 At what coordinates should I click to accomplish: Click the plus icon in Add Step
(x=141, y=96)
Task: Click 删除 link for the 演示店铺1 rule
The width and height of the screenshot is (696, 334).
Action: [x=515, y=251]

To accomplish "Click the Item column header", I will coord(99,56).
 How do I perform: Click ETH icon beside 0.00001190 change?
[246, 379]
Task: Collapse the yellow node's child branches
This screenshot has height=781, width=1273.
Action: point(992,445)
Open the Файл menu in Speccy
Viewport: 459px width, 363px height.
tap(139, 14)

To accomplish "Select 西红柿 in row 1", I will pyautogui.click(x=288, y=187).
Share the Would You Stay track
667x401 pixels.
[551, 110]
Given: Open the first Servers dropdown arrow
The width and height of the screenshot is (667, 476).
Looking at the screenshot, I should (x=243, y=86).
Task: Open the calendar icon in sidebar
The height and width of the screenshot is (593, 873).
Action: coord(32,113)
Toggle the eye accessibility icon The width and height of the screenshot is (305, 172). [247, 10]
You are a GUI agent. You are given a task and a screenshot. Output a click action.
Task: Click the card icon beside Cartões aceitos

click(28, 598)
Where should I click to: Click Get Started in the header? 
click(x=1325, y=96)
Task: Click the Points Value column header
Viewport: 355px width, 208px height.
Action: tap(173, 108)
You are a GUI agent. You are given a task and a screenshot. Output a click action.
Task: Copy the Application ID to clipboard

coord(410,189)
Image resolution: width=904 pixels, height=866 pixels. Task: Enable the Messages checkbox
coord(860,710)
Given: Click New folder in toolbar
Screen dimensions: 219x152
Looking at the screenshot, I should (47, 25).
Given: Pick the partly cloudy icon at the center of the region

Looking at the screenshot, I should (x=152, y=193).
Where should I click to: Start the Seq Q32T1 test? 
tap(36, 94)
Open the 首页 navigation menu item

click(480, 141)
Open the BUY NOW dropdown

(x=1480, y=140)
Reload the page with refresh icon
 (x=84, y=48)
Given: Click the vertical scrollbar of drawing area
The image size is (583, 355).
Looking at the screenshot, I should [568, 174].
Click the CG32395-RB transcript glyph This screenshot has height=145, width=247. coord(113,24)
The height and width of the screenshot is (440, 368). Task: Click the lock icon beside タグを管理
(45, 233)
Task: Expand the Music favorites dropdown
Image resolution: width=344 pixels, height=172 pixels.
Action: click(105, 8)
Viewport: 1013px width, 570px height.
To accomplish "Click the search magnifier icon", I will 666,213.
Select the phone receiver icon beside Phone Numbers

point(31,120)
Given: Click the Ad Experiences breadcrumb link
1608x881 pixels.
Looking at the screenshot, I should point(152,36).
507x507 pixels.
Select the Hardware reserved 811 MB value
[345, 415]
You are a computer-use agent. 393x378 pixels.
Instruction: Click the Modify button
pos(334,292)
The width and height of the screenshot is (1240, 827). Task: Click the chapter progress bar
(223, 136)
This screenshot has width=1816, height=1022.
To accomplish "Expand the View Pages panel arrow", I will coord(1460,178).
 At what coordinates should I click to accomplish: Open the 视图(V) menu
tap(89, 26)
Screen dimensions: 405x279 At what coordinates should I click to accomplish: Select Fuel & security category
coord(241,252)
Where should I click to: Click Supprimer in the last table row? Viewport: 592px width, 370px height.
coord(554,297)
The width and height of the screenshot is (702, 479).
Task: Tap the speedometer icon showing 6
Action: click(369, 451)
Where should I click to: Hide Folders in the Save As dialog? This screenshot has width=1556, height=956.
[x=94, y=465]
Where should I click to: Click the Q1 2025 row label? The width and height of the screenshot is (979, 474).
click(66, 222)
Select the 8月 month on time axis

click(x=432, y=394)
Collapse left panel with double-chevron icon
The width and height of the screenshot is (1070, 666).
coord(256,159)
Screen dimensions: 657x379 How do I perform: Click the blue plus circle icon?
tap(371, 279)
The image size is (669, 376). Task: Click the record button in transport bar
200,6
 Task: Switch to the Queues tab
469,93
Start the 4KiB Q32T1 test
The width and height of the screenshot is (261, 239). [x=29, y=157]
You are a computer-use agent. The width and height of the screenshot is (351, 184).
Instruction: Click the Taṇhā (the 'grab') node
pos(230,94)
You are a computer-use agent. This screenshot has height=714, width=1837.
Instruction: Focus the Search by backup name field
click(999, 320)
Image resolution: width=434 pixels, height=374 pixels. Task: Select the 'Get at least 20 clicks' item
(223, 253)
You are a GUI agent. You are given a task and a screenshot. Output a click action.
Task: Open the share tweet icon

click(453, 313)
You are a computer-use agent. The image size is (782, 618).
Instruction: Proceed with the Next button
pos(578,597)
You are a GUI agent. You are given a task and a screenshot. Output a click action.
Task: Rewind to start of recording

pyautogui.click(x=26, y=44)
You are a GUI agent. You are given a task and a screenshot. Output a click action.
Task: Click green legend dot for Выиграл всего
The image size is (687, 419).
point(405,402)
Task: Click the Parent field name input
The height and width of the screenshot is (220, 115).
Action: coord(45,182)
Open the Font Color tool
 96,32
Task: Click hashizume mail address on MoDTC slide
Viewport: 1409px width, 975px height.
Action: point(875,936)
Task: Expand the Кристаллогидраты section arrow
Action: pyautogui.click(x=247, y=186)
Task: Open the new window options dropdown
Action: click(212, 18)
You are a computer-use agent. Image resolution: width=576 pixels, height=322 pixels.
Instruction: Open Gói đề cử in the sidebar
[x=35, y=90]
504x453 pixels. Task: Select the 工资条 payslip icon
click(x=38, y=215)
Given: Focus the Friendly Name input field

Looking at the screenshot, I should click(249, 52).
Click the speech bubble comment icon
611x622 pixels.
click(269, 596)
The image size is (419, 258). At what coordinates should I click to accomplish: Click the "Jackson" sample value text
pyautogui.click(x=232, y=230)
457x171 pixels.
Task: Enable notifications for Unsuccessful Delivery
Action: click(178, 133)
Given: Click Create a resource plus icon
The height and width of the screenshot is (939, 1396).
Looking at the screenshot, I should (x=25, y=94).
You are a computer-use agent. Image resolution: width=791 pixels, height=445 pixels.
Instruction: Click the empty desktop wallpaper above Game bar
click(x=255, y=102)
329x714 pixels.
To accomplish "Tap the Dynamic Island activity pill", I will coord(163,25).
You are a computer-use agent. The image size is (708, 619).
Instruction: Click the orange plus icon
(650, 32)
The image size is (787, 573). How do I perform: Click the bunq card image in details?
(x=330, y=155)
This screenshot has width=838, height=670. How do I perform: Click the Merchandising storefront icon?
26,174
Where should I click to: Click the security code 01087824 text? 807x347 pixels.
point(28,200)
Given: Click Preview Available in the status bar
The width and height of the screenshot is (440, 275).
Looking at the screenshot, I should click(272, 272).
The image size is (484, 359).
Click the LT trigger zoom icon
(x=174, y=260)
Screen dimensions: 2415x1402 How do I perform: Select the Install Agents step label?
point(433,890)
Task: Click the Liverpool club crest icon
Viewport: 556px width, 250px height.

------------------------

» DIRECTIONS: Rewrite all of the data above as a numbered list with one line per entry, leaving out the blank lines.

» THE REPLY:
1.  At what coordinates should I click to accomplish: Click the plus icon in Add Step
2. (x=141, y=96)
3. Task: Click 删除 link for the 演示店铺1 rule
4. The width and height of the screenshot is (696, 334).
5. Action: [x=515, y=251]
6. To accomplish "Click the Item column header", I will coord(99,56).
7.  How do I perform: Click ETH icon beside 0.00001190 change?
8. [246, 379]
9. Task: Collapse the yellow node's child branches
10. This screenshot has height=781, width=1273.
11. Action: point(992,445)
12. Open the Файл menu in Speccy
13. Viewport: 459px width, 363px height.
14. tap(139, 14)
15. To accomplish "Select 西红柿 in row 1", I will pyautogui.click(x=288, y=187).
16. Share the Would You Stay track
17. 667x401 pixels.
18. [551, 110]
19. Given: Open the first Servers dropdown arrow
20. The width and height of the screenshot is (667, 476).
21. Looking at the screenshot, I should (x=243, y=86).
22. Task: Open the calendar icon in sidebar
23. The height and width of the screenshot is (593, 873).
24. Action: coord(32,113)
25. Toggle the eye accessibility icon The width and height of the screenshot is (305, 172). [247, 10]
26. You are a GUI agent. You are given a task and a screenshot. Output a click action.
27. Task: Click the card icon beside Cartões aceitos
28. click(28, 598)
29. Where should I click to: Click Get Started in the header? 
30. click(x=1325, y=96)
31. Task: Click the Points Value column header
32. Viewport: 355px width, 208px height.
33. Action: tap(173, 108)
34. You are a GUI agent. You are given a task and a screenshot. Output a click action.
35. Task: Copy the Application ID to clipboard
36. coord(410,189)
37. Image resolution: width=904 pixels, height=866 pixels. Task: Enable the Messages checkbox
38. coord(860,710)
39. Given: Click New folder in toolbar
40. Screen dimensions: 219x152
41. Looking at the screenshot, I should (47, 25).
42. Given: Pick the partly cloudy icon at the center of the region
43. Looking at the screenshot, I should (x=152, y=193).
44. Where should I click to: Start the Seq Q32T1 test? 
45. tap(36, 94)
46. Open the 首页 navigation menu item
47. click(480, 141)
48. Open the BUY NOW dropdown
49. (x=1480, y=140)
50. Reload the page with refresh icon
51.  (x=84, y=48)
52. Given: Click the vertical scrollbar of drawing area
53. The image size is (583, 355).
54. Looking at the screenshot, I should [568, 174].
55. Click the CG32395-RB transcript glyph This screenshot has height=145, width=247. coord(113,24)
56. The height and width of the screenshot is (440, 368). Task: Click the lock icon beside タグを管理
57. (45, 233)
58. Task: Expand the Music favorites dropdown
59. Image resolution: width=344 pixels, height=172 pixels.
60. Action: click(105, 8)
61. Viewport: 1013px width, 570px height.
62. To accomplish "Click the search magnifier icon", I will 666,213.
63. Select the phone receiver icon beside Phone Numbers
64. point(31,120)
65. Given: Click the Ad Experiences breadcrumb link
66. 1608x881 pixels.
67. Looking at the screenshot, I should point(152,36).
68. 507x507 pixels.
69. Select the Hardware reserved 811 MB value
70. [345, 415]
71. You are a computer-use agent. 393x378 pixels.
72. Instruction: Click the Modify button
73. pos(334,292)
74. The width and height of the screenshot is (1240, 827). Task: Click the chapter progress bar
75. (223, 136)
76. This screenshot has width=1816, height=1022.
77. To accomplish "Expand the View Pages panel arrow", I will coord(1460,178).
78.  At what coordinates should I click to accomplish: Open the 视图(V) menu
79. tap(89, 26)
80. Screen dimensions: 405x279 At what coordinates should I click to accomplish: Select Fuel & security category
81. coord(241,252)
82. Where should I click to: Click Supprimer in the last table row? Viewport: 592px width, 370px height.
83. coord(554,297)
84. The width and height of the screenshot is (702, 479).
85. Task: Tap the speedometer icon showing 6
86. Action: click(369, 451)
87. Where should I click to: Hide Folders in the Save As dialog? This screenshot has width=1556, height=956.
88. [x=94, y=465]
89. Where should I click to: Click the Q1 2025 row label? The width and height of the screenshot is (979, 474).
90. click(66, 222)
91. Select the 8月 month on time axis
92. click(x=432, y=394)
93. Collapse left panel with double-chevron icon
94. The width and height of the screenshot is (1070, 666).
95. coord(256,159)
96. Screen dimensions: 657x379 How do I perform: Click the blue plus circle icon?
97. tap(371, 279)
98. The image size is (669, 376). Task: Click the record button in transport bar
99. 200,6
100.  Task: Switch to the Queues tab
101. 469,93
102. Start the 4KiB Q32T1 test
103. The width and height of the screenshot is (261, 239). [x=29, y=157]
104. You are a computer-use agent. The width and height of the screenshot is (351, 184).
105. Instruction: Click the Taṇhā (the 'grab') node
106. pos(230,94)
107. You are a computer-use agent. This screenshot has height=714, width=1837.
108. Instruction: Focus the Search by backup name field
109. click(999, 320)
110. Image resolution: width=434 pixels, height=374 pixels. Task: Select the 'Get at least 20 clicks' item
111. (223, 253)
112. You are a GUI agent. You are given a task and a screenshot. Output a click action.
113. Task: Open the share tweet icon
114. click(453, 313)
115. You are a computer-use agent. The image size is (782, 618).
116. Instruction: Proceed with the Next button
117. pos(578,597)
118. You are a GUI agent. You are given a task and a screenshot. Output a click action.
119. Task: Rewind to start of recording
120. pyautogui.click(x=26, y=44)
121. You are a GUI agent. You are given a task and a screenshot. Output a click action.
122. Task: Click green legend dot for Выиграл всего
123. The image size is (687, 419).
124. point(405,402)
125. Task: Click the Parent field name input
126. The height and width of the screenshot is (220, 115).
127. Action: coord(45,182)
128. Open the Font Color tool
129.  96,32
130. Task: Click hashizume mail address on MoDTC slide
131. Viewport: 1409px width, 975px height.
132. Action: point(875,936)
133. Task: Expand the Кристаллогидраты section arrow
134. Action: pyautogui.click(x=247, y=186)
135. Task: Open the new window options dropdown
136. Action: click(212, 18)
137. You are a computer-use agent. Image resolution: width=576 pixels, height=322 pixels.
138. Instruction: Open Gói đề cử in the sidebar
139. [x=35, y=90]
140. 504x453 pixels. Task: Select the 工资条 payslip icon
141. click(x=38, y=215)
142. Given: Focus the Friendly Name input field
143. Looking at the screenshot, I should click(249, 52).
144. Click the speech bubble comment icon
145. 611x622 pixels.
146. click(269, 596)
147. The image size is (419, 258). At what coordinates should I click to accomplish: Click the "Jackson" sample value text
148. pyautogui.click(x=232, y=230)
149. 457x171 pixels.
150. Task: Enable notifications for Unsuccessful Delivery
151. Action: click(178, 133)
152. Given: Click Create a resource plus icon
153. The height and width of the screenshot is (939, 1396).
154. Looking at the screenshot, I should (x=25, y=94).
155. You are a computer-use agent. Image resolution: width=791 pixels, height=445 pixels.
156. Instruction: Click the empty desktop wallpaper above Game bar
157. click(x=255, y=102)
158. 329x714 pixels.
159. To accomplish "Tap the Dynamic Island activity pill", I will coord(163,25).
160. You are a computer-use agent. The image size is (708, 619).
161. Instruction: Click the orange plus icon
162. (650, 32)
163. The image size is (787, 573). How do I perform: Click the bunq card image in details?
164. (x=330, y=155)
165. This screenshot has width=838, height=670. How do I perform: Click the Merchandising storefront icon?
166. 26,174
167. Where should I click to: Click the security code 01087824 text? 807x347 pixels.
168. point(28,200)
169. Given: Click Preview Available in the status bar
170. The width and height of the screenshot is (440, 275).
171. Looking at the screenshot, I should click(272, 272).
172. The image size is (484, 359).
173. Click the LT trigger zoom icon
174. (x=174, y=260)
175. Screen dimensions: 2415x1402 How do I perform: Select the Install Agents step label?
176. point(433,890)
177. Task: Click the Liverpool club crest icon
178. Viewport: 556px width, 250px height.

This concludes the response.